Konservative Maßnahmen

  • Entlastung des betroffenen Gelenks (z. B. Gehstützen bei Hüft- oder Kniebeteiligung)
  • Schmerztherapie mit nicht-steroidalen Antirheumatika (NSAR)
  • Absetzen oder Reduzierung der auslösenden Medikamente (z. B. Kortison), sofern möglich
  • Physiotherapie zur Muskelkräftigung und Beweglichkeitserhalt
  • Bisphosphonate zur Hemmung des Knochenabbaus (in ausgewählten Fällen)

Operative Maßnahmen

  • Kernzerlegungsbohrung (Core Decompression): Frühzeitige Entlastung des Knochendrucks zur Förderung der Durchblutung
  • Knochenumstellungsosteotomie: Veränderung der Lastverteilung auf den Knochen
  • Knochenaufbau mit Spongiosaplastik: Einbringen von gesundem Knochengewebe
  • Endoprothetik: Im fortgeschrittenen Stadium Ersatz des betroffenen Gelenks durch eine Künstliche Prothese (z. B. Hüft-TEP)

Prognose

Die Prognose der aseptischen Osteonekrose hängt stark vom Stadium bei Diagnosestellung und der zugrundeliegenden Ursache ab.
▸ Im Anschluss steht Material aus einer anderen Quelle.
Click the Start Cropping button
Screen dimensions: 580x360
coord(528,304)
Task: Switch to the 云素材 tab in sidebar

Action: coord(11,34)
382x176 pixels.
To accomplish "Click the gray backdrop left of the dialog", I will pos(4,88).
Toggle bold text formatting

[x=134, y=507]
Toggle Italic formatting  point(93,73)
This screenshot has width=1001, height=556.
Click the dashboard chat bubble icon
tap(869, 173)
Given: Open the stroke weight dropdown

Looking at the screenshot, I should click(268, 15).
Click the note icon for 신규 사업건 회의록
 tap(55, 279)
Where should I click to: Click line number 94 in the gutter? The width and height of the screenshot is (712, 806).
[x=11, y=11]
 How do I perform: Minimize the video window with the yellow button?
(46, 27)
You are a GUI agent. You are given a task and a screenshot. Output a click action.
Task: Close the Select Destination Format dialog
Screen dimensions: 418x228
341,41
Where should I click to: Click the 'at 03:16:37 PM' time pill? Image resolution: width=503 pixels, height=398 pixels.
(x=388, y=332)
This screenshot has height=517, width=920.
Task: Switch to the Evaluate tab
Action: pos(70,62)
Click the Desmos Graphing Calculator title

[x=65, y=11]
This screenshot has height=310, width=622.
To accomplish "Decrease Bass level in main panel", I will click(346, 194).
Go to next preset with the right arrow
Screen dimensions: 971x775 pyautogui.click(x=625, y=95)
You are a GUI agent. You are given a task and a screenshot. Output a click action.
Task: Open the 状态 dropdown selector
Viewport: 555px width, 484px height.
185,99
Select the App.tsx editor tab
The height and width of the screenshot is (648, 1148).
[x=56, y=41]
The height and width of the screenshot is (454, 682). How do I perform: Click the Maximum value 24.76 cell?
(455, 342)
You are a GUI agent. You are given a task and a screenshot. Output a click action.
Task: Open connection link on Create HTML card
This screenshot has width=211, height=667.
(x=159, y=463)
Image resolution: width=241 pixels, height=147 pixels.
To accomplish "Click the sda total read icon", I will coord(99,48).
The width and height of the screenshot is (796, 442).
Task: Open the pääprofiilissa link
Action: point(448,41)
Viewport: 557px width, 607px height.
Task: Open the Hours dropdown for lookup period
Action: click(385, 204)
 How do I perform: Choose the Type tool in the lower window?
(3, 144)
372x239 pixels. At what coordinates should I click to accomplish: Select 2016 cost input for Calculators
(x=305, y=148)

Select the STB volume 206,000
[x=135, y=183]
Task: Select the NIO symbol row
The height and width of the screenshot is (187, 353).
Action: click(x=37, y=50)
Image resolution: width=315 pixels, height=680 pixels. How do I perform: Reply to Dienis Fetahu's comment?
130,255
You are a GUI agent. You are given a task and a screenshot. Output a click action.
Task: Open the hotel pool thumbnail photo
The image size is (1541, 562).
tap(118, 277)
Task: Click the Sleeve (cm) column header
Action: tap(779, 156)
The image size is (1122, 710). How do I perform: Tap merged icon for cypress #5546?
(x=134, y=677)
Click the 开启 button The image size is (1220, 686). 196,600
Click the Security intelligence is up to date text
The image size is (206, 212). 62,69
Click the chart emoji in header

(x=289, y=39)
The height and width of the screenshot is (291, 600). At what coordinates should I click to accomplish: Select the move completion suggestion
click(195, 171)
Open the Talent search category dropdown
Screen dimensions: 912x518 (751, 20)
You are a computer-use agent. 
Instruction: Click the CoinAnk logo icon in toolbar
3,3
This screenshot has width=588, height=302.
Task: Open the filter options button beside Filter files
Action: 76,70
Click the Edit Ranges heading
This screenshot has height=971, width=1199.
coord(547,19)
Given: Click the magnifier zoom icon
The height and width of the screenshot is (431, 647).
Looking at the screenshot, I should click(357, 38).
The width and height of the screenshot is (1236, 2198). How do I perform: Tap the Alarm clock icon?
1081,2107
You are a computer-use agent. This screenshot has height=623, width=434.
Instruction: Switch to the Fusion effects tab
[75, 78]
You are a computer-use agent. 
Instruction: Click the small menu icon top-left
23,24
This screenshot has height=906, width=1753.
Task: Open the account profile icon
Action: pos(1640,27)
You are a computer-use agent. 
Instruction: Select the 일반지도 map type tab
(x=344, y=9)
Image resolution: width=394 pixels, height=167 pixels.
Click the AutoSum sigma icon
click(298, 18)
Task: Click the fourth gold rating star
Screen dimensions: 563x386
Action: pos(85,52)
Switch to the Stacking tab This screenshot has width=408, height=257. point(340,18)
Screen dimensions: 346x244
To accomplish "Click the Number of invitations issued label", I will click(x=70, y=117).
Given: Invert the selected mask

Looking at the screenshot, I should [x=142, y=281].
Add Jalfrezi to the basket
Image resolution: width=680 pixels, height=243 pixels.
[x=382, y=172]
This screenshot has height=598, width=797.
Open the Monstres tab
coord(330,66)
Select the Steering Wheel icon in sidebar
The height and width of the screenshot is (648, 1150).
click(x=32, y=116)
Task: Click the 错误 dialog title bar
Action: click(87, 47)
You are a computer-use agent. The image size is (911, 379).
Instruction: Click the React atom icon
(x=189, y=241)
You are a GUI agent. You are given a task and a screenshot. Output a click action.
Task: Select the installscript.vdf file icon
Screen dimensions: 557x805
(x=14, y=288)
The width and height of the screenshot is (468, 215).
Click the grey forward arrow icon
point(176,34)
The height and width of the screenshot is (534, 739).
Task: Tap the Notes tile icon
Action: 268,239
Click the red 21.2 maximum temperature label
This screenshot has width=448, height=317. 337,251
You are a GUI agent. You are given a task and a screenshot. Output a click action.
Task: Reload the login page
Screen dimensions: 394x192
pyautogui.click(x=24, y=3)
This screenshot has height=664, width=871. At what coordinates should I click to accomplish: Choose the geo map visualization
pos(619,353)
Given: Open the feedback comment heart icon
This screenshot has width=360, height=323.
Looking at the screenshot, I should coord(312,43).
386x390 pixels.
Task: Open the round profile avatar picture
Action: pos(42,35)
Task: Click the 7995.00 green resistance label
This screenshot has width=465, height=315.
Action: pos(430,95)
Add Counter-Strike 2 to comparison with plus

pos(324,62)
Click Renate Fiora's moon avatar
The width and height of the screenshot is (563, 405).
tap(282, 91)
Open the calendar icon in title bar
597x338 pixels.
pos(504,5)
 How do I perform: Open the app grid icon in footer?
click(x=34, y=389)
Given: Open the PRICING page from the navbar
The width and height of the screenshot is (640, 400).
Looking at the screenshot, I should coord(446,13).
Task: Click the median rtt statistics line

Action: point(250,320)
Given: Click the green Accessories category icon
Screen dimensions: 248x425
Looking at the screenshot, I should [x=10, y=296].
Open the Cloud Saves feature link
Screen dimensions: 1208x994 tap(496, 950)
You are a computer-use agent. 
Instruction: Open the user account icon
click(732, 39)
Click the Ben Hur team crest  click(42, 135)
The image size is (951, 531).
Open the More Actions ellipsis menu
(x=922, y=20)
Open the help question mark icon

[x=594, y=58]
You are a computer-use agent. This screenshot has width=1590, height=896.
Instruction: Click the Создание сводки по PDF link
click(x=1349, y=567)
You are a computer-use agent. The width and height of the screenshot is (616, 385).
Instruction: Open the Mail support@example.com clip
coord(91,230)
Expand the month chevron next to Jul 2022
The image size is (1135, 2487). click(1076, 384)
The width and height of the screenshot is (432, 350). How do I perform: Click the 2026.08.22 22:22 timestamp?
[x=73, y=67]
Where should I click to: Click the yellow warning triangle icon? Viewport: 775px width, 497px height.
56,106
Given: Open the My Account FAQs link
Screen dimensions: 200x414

Bei frühzeitiger Behandlung können Gelenkschäden verzögert oder verhindert werden. Im fortgeschrittenen Stadium ist häufig ein Gelenkersatz erforderlich. Regelmäßige Kontrolluntersuchungen sind essenziell, insbesondere bei Risikopatienten unter Kortikosteroid-Therapie oder mit bekannten Begleiterkrankungen.

Quellen

  1. Mont MA, Marker DR, Zywiel MG, Carrino JA. Osteonecrosis of the knee and related conditions. J Am Acad Orthop Surg. 2011;19(8):482-494.
  2. Assouline-Dayan Y, Chang C, Greenspan A, Shoenfeld Y, Gershwin ME. Pathogenesis and natural history of osteonecrosis. Semin Arthritis Rheum. 2002;32(2):94-124.
  3. Deutsches Institut für Medizinische Dokumentation und Information (DIMDI). Internationale Klassifikation der Krankheiten (ICD-10-GM). Version 2023.